According to research firm Markit, the number of shares loaned out from the STOXX Europe 600 Index decreased from 3.4% in May to 2.9% at last count. This reduction in short sellers can be seen by the higher price, as investor sentiment has shifted away from being completely bearish. In the middle of the current financial crisis, millions of shares sold short were bought back by funds.
This change in investor sentiment is not, in my opinion, based on positive economic news. In fact, with the financial crisis still ongoing, this reduction in short bets is the result of investor sentiment focusing on the belief that a new wave of financial stimulus (money printing) will soon be unleashed. Regardless of what one may think of an economy, it’s foolhardy to stand in front of central banks when they unleash a torrent of fresh funds.

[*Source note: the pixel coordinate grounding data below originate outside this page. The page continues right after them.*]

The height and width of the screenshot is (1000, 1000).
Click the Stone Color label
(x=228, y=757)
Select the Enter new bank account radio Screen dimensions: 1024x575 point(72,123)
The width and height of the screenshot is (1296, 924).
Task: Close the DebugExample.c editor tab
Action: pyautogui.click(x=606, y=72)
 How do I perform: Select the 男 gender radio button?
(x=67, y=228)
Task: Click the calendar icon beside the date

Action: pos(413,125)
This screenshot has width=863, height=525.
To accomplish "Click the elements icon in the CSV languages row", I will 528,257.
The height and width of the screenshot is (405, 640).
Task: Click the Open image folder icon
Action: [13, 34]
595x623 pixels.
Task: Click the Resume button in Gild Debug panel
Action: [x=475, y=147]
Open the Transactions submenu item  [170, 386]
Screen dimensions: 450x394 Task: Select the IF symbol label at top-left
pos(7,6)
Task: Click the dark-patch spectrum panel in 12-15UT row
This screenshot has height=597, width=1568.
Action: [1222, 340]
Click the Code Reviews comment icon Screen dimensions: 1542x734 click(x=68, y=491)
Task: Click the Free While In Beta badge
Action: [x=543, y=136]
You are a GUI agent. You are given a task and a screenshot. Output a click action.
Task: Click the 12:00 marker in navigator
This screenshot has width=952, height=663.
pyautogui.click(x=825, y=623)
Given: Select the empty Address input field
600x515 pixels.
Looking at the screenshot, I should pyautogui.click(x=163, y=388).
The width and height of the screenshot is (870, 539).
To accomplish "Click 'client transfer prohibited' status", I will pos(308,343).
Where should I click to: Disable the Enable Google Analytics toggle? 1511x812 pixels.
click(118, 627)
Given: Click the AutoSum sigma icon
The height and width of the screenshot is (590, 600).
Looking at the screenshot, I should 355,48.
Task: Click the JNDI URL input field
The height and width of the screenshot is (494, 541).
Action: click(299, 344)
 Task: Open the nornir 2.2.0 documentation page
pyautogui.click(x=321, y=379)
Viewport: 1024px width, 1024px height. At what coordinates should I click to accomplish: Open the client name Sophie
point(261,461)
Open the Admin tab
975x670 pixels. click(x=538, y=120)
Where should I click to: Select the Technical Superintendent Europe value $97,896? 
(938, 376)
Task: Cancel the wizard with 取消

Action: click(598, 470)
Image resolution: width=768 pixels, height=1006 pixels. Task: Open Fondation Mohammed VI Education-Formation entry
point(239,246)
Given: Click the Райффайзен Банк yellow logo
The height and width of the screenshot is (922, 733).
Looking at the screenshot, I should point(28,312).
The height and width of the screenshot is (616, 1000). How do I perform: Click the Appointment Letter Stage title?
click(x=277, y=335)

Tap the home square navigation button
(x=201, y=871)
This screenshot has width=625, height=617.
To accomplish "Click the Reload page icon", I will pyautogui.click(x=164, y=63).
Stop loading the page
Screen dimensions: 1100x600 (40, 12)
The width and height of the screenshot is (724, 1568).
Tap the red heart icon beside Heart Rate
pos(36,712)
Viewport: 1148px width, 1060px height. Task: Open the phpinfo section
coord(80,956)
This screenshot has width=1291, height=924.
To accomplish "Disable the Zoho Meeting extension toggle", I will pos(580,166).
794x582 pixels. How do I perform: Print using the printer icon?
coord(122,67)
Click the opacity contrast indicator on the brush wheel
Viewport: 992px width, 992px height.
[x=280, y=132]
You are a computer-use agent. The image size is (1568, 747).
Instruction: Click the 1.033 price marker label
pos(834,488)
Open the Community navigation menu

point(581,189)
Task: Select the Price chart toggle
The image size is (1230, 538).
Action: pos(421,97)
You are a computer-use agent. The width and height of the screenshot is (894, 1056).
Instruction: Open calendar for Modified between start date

Chart courtesy of www.StockCharts.com.
The STOXX Europe 600 Index is comprised of 600 firms spread over 18 nations in Europe. This index does a good job at representing the investor sentiment for equities across Europe, as it’s not just concentrated on the nations that are the most severely hit by the financial crisis.
The latest move up coincides with a comment from Mario Draghi, the President of the European Central Bank (ECB), that the Euro will be defended at all costs. With a move up of over 12% in just a few weeks, this investor sentiment shift is clearly not built on economic fundamentals, as most analysts, including myself, believe that the financial crisis will spread and engulf the continent into another recession.
One strategy that I would consider is keeping my ammunition dry and waiting for the next move by the ECB. At that point, we can better judge if their policy initiatives have a chance at reducing the possibility of a financial crisis escalating, or more likely investor sentiment shifts once again to selling European equities. We might be witnessing a classic “buy on the rumor, sell on the news” market. Once the ECB comes out with the news of their policy maneuvers, the investor sentiment will most likely shift again.